A plane passed through a severe storm. The turbulence was awful, and things went from bad to worse when one wing was struck by lightning.

One woman lost it completely.

She stood up in the front of the plane and screamed, 'I'm too young to die,' she cried. 
Then she yelled, 'If I'm going to die, I want my last minutes on earth to be memorable! Is there anyone on this plane who can make me feel like a WOMAN?'

For a moment, there was silence. Everyone stared at the desperate woman in the front of the plane. Then the man from Australia stood up in the rear of the plane.
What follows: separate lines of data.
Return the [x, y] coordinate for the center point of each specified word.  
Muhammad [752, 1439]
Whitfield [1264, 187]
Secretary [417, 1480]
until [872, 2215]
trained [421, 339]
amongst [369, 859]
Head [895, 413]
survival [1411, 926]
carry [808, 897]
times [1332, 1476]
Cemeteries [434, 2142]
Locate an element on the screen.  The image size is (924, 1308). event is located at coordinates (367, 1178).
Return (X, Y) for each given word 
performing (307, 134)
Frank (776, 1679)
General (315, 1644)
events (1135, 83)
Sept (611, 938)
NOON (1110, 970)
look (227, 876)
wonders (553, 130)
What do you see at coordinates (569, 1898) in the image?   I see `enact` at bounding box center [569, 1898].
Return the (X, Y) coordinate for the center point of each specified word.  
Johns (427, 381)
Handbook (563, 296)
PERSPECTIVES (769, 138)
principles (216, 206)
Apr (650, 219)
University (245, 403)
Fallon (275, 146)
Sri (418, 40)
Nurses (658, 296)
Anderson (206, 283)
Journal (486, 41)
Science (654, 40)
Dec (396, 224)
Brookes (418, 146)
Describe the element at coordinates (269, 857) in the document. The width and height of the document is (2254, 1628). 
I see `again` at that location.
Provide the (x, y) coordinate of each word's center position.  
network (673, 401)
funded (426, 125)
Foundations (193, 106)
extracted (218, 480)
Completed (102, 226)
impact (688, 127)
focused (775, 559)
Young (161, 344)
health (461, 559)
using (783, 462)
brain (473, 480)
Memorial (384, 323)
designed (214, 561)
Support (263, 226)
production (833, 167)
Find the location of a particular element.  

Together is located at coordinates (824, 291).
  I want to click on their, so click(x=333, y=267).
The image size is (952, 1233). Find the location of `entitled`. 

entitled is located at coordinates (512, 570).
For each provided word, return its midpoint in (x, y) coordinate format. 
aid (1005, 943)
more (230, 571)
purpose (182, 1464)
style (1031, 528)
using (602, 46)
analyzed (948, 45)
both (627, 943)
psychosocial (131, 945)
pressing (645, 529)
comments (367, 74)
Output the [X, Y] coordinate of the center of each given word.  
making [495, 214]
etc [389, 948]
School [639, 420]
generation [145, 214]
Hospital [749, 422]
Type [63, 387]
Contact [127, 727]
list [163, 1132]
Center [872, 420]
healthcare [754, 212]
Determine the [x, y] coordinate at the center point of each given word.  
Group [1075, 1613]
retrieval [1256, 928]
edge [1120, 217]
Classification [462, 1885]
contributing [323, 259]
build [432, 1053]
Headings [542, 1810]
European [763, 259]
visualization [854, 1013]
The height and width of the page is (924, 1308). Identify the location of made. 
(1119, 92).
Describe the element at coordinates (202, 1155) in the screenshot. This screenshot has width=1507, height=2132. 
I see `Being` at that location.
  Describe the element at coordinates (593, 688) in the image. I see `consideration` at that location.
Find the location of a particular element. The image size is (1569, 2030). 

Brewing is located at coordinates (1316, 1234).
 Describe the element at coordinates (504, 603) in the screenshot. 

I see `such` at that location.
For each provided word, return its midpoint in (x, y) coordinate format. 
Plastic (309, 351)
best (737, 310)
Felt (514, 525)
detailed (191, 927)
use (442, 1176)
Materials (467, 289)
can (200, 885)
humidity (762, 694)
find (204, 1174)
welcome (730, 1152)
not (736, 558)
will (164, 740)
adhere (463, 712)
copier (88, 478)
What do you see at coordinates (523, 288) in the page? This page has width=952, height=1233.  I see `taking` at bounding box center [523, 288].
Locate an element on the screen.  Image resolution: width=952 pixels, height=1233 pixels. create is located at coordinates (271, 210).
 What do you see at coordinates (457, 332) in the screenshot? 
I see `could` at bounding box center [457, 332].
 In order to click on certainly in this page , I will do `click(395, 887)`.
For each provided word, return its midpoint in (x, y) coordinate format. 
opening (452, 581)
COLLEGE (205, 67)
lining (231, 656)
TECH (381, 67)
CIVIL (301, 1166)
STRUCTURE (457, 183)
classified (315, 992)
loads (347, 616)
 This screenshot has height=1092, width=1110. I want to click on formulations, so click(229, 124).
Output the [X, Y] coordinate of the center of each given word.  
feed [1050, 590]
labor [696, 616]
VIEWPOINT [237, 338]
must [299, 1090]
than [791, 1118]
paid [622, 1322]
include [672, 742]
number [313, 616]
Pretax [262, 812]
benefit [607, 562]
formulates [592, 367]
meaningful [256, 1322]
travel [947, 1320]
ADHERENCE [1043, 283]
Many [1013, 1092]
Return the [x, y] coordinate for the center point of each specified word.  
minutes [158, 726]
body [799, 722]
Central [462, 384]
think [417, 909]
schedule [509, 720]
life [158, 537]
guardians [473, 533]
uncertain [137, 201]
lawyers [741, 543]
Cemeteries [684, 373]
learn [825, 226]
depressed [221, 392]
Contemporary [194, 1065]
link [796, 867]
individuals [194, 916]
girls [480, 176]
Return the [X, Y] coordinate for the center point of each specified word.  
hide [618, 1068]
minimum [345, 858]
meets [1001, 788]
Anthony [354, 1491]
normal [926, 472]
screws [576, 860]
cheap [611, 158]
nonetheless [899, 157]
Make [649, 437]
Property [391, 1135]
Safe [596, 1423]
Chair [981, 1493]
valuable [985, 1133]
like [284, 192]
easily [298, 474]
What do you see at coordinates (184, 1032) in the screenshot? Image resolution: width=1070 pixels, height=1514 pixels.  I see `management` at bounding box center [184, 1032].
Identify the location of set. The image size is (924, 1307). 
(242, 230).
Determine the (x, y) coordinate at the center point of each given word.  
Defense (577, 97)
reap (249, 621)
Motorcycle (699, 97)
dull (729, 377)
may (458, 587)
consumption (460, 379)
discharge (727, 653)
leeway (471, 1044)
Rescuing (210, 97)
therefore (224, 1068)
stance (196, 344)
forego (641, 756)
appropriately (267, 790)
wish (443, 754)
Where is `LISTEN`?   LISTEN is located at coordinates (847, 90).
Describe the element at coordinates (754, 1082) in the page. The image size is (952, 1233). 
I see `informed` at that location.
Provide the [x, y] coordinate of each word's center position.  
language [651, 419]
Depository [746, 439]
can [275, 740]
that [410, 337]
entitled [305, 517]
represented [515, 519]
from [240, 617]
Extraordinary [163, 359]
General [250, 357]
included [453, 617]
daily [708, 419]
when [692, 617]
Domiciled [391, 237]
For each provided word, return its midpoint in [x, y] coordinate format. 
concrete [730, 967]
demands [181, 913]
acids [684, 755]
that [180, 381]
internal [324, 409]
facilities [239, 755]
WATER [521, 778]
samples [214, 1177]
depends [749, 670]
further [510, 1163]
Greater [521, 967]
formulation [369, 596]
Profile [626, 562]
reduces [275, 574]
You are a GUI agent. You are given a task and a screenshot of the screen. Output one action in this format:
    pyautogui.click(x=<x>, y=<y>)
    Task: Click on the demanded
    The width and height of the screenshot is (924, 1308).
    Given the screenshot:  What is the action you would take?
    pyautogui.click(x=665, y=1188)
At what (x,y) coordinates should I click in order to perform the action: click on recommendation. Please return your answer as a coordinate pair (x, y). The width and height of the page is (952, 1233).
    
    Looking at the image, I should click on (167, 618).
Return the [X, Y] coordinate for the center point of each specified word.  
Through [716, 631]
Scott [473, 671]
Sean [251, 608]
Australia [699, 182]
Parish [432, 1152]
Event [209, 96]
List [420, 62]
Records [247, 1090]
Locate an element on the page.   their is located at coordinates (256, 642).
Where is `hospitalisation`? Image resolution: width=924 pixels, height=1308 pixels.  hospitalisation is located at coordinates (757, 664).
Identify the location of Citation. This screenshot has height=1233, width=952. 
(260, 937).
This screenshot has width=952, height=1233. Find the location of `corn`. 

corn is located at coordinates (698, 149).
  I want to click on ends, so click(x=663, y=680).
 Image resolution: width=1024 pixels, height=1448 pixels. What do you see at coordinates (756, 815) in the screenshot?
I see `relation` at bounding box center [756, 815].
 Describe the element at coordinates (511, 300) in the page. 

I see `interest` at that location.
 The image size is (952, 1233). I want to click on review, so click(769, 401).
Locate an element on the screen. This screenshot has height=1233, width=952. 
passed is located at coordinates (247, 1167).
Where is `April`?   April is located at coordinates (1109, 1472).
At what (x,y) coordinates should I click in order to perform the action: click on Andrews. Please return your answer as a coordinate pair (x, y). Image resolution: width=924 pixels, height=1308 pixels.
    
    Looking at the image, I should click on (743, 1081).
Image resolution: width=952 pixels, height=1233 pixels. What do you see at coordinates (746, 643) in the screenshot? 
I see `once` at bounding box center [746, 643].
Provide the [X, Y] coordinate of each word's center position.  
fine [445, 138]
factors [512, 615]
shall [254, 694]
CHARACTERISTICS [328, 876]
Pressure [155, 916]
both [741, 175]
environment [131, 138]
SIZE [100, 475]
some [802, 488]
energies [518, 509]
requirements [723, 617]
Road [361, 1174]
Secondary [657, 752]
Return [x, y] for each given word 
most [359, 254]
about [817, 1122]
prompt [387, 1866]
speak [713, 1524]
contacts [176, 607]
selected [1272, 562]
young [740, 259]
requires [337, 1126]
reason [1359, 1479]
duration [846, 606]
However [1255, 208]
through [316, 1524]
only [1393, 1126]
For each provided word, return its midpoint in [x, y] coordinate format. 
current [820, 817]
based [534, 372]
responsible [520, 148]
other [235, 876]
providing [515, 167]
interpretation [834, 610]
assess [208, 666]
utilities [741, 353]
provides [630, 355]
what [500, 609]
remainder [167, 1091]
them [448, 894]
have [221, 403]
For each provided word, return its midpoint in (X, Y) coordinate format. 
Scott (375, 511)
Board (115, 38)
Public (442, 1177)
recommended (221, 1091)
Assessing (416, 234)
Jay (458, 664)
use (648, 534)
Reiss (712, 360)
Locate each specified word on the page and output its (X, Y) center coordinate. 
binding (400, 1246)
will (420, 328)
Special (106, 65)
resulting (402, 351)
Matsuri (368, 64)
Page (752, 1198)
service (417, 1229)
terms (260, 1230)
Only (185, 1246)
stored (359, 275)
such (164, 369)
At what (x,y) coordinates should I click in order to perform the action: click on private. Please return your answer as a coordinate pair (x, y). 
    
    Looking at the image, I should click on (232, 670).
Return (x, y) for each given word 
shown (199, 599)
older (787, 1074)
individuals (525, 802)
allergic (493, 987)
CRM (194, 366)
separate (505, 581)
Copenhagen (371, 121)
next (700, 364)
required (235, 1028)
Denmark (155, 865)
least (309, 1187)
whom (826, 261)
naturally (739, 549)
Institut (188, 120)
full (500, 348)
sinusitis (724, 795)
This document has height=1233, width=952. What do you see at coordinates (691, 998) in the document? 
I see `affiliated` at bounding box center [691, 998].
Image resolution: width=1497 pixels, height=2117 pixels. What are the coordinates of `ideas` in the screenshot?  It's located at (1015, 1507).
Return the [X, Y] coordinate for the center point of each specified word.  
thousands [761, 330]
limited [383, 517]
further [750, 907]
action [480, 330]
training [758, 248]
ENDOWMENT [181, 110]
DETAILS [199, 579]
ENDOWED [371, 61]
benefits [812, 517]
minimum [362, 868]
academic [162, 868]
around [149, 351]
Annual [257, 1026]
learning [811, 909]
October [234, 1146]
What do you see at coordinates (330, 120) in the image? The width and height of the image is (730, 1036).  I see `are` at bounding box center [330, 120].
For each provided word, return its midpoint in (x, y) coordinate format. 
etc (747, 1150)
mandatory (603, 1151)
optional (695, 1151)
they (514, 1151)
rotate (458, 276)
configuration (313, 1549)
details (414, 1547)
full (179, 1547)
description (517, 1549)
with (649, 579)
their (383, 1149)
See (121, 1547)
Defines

He was handsome, tall, well built, with dark brown hair and hazel eyes. Slowly, he started to walk up the aisle, unbuttoning his shirt as he went, one button at a time. No one moved. He removed his shirt. Muscles rippled across his chest.

She gasped...

Then, he spoke...


'Iron this -- and then get me a beer.'


----------



## Diwundrin (Dec 8, 2013)

Yep, that'd do it down here.


----------



## SeaBreeze (Dec 8, 2013)

:lol:


----------



## TICA (Dec 9, 2013)

Soooo funny but sad at the same time!


----------



## JustBonee (Dec 9, 2013)

...


----------



## Fern (Dec 9, 2013)

Aussie, aussie aussie, oy, oy oy.


----------



## Casper (Dec 9, 2013)

_*Jilly.......there are many ferals downunder that joke applies to.....

:cheers1:*_


----------



## Diwundrin (Dec 9, 2013)

This was a big hit here. Men loved it because they're dreamers. Women loved it because we knew men thought it was how things should be and we were never ever gonna let 'em have it.


----------